[consulting] Unionizing Drupal

jeff at ayendesigns.com jeff at ayendesigns.com
Sun Aug 8 05:04:02 UTC 2010


There are good and bad examples. Collective bargaining is not a requirement of a union, nor are many of the items listed. A bad example, in practice, is the US teacher's union. Read the stats of education's decline and how many students cannot find the US on a map. That aside, nothing you said shows the union ad being a haven for uniquely talented individuals rather than (perhaps talented) interchangable cogs.
Ayen Designs - quality software the first time, every time!
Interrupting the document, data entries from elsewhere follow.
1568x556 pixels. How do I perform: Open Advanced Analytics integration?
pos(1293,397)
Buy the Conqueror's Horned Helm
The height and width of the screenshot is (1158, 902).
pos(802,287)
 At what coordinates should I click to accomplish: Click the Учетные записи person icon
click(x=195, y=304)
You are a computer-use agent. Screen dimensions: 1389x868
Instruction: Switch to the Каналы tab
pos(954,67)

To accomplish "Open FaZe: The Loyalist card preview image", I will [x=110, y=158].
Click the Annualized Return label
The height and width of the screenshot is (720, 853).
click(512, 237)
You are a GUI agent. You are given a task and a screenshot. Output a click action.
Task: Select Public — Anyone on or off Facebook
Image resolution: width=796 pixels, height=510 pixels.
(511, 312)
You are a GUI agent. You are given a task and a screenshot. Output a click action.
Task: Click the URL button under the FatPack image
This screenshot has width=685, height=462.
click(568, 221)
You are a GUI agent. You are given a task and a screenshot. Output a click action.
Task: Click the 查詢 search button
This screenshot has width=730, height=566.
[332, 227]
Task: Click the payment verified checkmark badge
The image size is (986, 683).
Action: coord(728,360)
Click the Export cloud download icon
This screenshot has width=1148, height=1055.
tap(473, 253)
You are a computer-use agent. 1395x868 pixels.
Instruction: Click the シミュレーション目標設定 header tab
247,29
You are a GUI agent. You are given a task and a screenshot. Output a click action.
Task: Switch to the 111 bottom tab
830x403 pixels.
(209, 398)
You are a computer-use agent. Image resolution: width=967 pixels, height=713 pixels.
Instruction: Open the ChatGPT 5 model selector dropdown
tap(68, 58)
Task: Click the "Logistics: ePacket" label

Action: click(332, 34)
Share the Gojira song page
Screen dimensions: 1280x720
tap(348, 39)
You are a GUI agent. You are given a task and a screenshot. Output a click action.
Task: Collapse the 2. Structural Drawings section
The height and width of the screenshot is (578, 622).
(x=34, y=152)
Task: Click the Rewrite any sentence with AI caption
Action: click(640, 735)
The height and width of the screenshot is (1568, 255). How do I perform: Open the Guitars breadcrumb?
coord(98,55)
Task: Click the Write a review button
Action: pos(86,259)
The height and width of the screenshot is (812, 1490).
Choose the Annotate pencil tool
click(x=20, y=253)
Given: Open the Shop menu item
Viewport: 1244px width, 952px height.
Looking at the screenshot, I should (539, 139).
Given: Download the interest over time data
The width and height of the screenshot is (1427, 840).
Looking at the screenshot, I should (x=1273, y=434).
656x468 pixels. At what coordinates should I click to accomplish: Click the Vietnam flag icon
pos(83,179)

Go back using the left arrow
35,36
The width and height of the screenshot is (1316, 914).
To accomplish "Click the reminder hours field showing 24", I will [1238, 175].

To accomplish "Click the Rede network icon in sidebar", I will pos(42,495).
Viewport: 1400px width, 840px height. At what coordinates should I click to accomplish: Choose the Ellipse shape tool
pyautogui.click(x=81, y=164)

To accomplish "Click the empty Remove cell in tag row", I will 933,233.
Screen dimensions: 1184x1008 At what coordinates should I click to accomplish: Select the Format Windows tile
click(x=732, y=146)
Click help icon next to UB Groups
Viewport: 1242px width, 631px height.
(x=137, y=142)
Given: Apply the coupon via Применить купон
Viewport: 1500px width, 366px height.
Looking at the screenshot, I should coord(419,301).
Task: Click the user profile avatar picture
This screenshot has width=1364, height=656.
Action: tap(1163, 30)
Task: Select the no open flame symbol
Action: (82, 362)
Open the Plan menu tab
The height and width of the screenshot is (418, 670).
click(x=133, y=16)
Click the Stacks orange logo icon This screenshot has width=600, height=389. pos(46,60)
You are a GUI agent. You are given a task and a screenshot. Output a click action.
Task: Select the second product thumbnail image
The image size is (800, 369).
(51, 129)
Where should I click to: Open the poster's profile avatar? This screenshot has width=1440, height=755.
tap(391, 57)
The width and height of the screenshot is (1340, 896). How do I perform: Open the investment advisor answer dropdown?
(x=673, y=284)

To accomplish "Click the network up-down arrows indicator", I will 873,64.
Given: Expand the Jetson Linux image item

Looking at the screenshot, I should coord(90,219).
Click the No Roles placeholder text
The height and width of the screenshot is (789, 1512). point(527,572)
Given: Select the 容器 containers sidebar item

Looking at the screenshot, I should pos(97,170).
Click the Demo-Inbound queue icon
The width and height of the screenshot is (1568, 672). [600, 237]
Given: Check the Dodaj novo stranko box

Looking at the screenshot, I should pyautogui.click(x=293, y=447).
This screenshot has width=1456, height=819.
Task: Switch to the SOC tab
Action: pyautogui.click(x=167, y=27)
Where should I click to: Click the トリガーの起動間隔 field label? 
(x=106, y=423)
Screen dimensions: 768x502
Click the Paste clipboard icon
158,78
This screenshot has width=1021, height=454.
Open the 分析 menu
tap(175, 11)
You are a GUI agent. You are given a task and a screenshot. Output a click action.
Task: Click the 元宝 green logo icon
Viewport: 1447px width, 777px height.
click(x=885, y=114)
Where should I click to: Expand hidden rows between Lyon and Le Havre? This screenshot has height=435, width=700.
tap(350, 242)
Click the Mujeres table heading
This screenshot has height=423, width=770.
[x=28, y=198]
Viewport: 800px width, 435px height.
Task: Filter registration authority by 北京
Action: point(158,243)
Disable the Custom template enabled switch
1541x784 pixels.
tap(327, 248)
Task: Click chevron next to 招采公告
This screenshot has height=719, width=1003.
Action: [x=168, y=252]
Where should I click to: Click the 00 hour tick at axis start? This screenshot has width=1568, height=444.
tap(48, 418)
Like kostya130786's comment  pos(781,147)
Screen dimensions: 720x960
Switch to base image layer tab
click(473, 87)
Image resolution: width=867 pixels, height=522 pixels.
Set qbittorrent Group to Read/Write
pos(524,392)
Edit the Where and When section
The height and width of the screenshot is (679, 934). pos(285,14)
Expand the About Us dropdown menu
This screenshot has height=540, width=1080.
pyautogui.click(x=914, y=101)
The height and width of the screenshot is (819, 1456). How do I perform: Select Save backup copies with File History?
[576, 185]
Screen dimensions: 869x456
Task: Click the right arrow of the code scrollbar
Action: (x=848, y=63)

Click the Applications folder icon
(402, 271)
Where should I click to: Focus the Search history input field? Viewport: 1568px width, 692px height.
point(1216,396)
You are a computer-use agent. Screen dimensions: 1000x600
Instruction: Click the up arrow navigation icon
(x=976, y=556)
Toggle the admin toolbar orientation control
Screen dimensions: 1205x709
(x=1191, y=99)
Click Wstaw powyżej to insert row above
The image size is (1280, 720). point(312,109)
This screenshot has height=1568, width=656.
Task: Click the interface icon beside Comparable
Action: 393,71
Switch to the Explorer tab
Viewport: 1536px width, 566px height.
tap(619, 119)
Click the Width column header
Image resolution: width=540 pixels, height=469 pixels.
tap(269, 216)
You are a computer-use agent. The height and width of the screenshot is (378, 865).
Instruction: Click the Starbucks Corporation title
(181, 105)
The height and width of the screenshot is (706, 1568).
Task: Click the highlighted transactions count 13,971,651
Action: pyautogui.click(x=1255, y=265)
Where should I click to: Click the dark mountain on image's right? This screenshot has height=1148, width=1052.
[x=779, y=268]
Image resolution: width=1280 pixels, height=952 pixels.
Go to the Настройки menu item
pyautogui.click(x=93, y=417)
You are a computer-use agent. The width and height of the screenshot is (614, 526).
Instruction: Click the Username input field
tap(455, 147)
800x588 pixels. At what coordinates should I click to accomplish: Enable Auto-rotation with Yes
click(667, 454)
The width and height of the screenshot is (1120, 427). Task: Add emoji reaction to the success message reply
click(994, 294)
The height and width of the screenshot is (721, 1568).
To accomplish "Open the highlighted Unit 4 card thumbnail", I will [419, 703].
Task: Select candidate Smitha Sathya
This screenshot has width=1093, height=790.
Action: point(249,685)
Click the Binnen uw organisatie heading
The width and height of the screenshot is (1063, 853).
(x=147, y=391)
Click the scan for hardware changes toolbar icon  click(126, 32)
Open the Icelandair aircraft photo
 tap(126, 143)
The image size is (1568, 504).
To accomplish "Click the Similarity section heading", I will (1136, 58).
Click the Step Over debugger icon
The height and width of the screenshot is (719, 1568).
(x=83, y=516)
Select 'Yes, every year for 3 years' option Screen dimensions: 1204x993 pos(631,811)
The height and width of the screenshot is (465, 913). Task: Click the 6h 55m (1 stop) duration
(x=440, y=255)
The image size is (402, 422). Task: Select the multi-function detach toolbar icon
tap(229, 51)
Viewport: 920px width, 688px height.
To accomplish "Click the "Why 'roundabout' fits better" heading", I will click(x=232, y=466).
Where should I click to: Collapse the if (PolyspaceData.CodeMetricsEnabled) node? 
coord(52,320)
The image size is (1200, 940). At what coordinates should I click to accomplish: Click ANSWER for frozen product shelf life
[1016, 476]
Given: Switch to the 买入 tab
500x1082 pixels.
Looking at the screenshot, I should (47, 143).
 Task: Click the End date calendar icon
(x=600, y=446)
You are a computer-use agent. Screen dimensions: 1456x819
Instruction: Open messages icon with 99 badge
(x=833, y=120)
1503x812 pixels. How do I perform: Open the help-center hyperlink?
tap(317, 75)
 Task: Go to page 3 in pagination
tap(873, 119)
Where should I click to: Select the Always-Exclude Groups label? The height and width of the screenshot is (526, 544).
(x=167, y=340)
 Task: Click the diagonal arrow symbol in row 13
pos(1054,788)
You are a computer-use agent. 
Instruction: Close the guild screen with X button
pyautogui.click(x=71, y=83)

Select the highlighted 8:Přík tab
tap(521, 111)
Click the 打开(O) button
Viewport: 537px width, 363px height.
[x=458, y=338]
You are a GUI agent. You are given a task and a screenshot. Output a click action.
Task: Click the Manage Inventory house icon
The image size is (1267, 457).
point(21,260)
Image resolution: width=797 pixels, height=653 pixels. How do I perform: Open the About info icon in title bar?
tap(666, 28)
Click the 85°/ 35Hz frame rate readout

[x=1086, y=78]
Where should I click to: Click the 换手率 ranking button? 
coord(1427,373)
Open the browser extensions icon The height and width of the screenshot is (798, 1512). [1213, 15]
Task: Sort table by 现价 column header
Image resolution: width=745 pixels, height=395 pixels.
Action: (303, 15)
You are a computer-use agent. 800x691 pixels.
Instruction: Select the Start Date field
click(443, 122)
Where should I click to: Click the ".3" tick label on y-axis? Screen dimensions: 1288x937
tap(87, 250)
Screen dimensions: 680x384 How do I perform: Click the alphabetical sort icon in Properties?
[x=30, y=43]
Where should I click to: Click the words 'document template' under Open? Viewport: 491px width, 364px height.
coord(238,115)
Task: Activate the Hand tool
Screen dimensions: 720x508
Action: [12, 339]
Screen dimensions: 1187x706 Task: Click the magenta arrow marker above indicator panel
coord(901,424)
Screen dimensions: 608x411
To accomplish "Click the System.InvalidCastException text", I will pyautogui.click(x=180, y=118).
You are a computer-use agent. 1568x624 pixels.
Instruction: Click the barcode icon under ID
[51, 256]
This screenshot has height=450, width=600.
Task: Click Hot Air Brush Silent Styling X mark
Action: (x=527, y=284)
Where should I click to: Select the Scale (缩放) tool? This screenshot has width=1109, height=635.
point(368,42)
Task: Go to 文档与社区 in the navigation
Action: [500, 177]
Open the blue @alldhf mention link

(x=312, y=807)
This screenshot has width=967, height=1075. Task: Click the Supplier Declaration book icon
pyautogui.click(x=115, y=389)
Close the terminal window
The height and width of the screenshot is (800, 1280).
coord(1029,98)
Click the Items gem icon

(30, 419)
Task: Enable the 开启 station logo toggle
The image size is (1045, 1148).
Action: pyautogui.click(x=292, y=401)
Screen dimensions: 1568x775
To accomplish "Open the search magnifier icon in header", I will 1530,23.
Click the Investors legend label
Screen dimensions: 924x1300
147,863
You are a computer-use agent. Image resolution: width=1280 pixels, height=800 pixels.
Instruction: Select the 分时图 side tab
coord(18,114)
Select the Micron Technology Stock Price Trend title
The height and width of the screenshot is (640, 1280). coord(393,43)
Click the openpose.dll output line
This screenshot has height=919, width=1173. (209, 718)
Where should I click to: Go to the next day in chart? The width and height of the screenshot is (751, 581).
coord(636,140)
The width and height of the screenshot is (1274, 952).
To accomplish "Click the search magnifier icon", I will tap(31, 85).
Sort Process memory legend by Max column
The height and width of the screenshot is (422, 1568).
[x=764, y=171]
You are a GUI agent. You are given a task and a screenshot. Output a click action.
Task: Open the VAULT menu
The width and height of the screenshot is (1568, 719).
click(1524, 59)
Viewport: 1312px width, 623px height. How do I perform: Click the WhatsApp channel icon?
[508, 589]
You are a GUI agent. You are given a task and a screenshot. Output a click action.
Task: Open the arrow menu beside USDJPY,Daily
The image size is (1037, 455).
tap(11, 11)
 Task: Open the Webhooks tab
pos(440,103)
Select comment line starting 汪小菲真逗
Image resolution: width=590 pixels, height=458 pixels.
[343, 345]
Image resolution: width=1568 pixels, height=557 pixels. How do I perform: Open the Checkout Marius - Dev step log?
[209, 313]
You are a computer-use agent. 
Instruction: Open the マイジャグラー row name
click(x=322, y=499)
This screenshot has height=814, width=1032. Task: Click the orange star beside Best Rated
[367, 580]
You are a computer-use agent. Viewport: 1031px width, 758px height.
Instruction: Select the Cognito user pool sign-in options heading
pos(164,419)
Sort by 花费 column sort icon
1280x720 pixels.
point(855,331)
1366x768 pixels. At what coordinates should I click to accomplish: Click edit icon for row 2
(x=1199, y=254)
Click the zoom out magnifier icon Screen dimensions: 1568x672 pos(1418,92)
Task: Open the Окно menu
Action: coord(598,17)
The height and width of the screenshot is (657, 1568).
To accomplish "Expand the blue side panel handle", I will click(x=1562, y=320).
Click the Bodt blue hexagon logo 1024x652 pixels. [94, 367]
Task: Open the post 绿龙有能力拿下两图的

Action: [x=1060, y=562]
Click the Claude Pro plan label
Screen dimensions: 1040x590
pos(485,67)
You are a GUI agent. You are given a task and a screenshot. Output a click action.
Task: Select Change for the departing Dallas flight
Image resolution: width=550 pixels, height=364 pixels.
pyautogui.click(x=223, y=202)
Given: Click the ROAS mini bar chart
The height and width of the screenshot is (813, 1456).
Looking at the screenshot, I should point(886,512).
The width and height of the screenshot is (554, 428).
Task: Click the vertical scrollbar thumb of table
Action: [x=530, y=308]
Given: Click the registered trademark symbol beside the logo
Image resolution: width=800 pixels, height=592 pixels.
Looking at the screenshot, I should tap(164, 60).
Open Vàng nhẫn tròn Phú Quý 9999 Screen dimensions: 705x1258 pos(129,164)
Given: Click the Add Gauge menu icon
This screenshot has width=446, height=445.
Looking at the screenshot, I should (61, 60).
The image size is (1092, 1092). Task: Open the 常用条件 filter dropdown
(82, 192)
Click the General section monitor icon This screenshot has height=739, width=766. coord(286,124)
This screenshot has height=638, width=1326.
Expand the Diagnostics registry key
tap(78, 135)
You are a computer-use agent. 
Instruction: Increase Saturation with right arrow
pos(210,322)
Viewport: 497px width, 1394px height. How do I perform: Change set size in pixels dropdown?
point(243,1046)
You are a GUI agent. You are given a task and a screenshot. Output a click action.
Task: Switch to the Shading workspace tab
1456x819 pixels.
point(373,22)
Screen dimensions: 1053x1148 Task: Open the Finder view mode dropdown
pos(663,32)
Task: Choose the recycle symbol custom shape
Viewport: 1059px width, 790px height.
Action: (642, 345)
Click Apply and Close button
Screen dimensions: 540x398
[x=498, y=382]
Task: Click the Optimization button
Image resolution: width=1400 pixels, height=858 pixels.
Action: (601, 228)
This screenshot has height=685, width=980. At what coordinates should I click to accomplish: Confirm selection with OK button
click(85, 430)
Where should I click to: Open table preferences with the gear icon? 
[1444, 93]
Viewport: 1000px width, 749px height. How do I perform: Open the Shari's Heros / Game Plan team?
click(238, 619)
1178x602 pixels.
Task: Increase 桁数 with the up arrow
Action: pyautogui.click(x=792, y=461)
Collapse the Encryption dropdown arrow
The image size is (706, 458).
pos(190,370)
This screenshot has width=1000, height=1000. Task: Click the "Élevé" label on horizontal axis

-----Original Message-----
From: Don <donald at fane.com>
Sender: consulting-bounces at drupal.org
Date: Sun, 08 Aug 2010 00:49:10 
To: A list for Drupal consultants and Drupal service/hosting providers<consulting at drupal.org>
Reply-To: A list for Drupal consultants and Drupal service/hosting providers
	<consulting at drupal.org>
Subject: Re: [consulting] Unionizing Drupal

Though I'd suggest a professional organization is more applicable 
(professional being a legal term) I think the conversation is over 
simplifying what unions do.
Not only do they participate in collective bargaining and employee 
defense, but you have professional standards, apprentice programs 
(meaning trainers, trainees, mentors and ongoing education), job 
placement, group insurance policies (health for the US, but life and 
disability as well), pensions, government lobbying, and a host of other 
duties.

In the teamsters, if you hired a Union Electrician and employer always 
knew they'd get someone that worked to the highest standards. Is that 
something the Drupal group could guarantee?